Export these results for interactive examination in QGIS.

[NOT RUN]

for (c in cutoffs) {
  for (r in resolutions) {
    results |> filter(cutoff == c, resolution == r) |>
      st_as_sf(coords = c("x", "y")) |> 
      st_set_crs(st_crs(extent)) |> 
      st_write(
        str_glue("{output_folder}/{basename}-{contiguous_geology}-{dem_resolution}-betweenness-{r}-{c}.gpkg"),
        delete_dsn = TRUE)
  }
}

Timings

The timing for this small area of interest at these resolutions and cutoff times are tabulated below.

df <- results |> 
  select(resolution, vb_base_time, vb_cost_time, cutoff) |>
  distinct() |>
  pivot_longer(cols = c(vb_base_time, vb_cost_time))

ggplot(df) +
  geom_col(aes(x = cutoff, y = value, group = resolution, fill = resolution), position = "dodge") +
  xlab("Betweenness calculation est. hiking time cutoff") +
  ylab("Time, sec") +
  theme_minimal()

This confirms that the time to perform betweenness centrality estimation increases with the square of the number of vertices in the network. The finer resolution network (100m) has four times as many nodes, and analysis takes around 16 times longer (>15 seconds vs ~ 1 second in the cutoff = 5 case).

When no cutoff time is used, the betweenness calculation takes much longer. It is clear from the maps above that the no cutoff case identifies ‘arterials’ although it is unclear that this is the most relevant concern for expected environmental impacts.
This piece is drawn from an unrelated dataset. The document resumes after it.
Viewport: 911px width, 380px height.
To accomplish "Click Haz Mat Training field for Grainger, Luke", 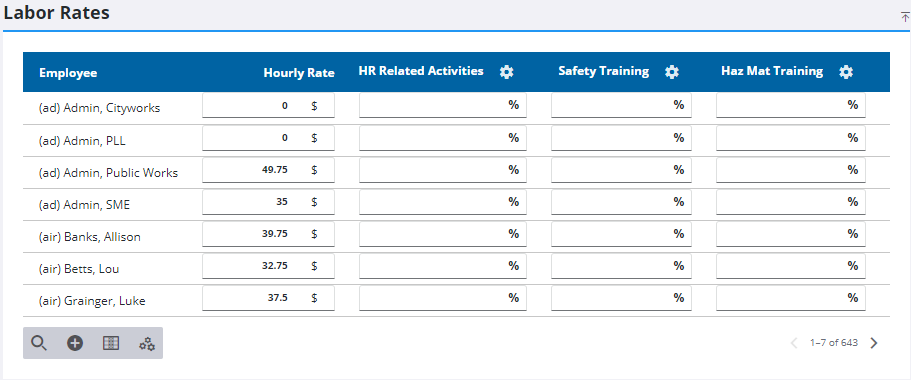I will point(791,297).
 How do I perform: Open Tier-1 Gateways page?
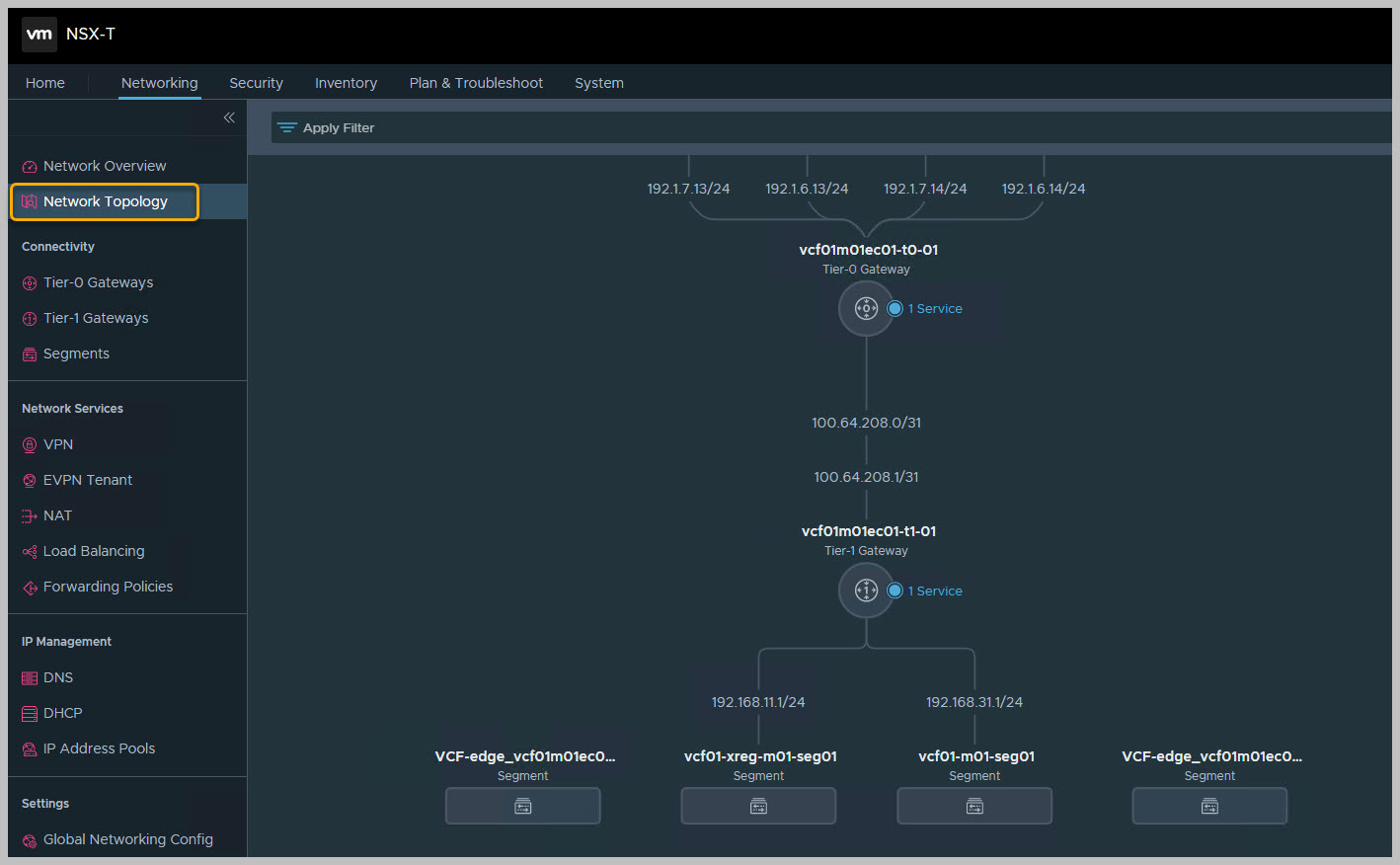pos(96,318)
Further analysis of larger networks (the networks for the largest contiguous region are about 10 times larger than this one) confirms this result, with comparable analyses taking ~100 times longer, which on the computer used (an M2 Mac Mini) translates to several hours compute time for the most extensive betweenness estimation at 100m resolution.

These results suggest that it is important to settle on a resolution and cutoff distance judged appropriate for ongoing work to avoid costly repetition of sometimes time-consuming analysis. It is almost certainly preferable to apply some cutoff estimated hiking time to the calculation in any case.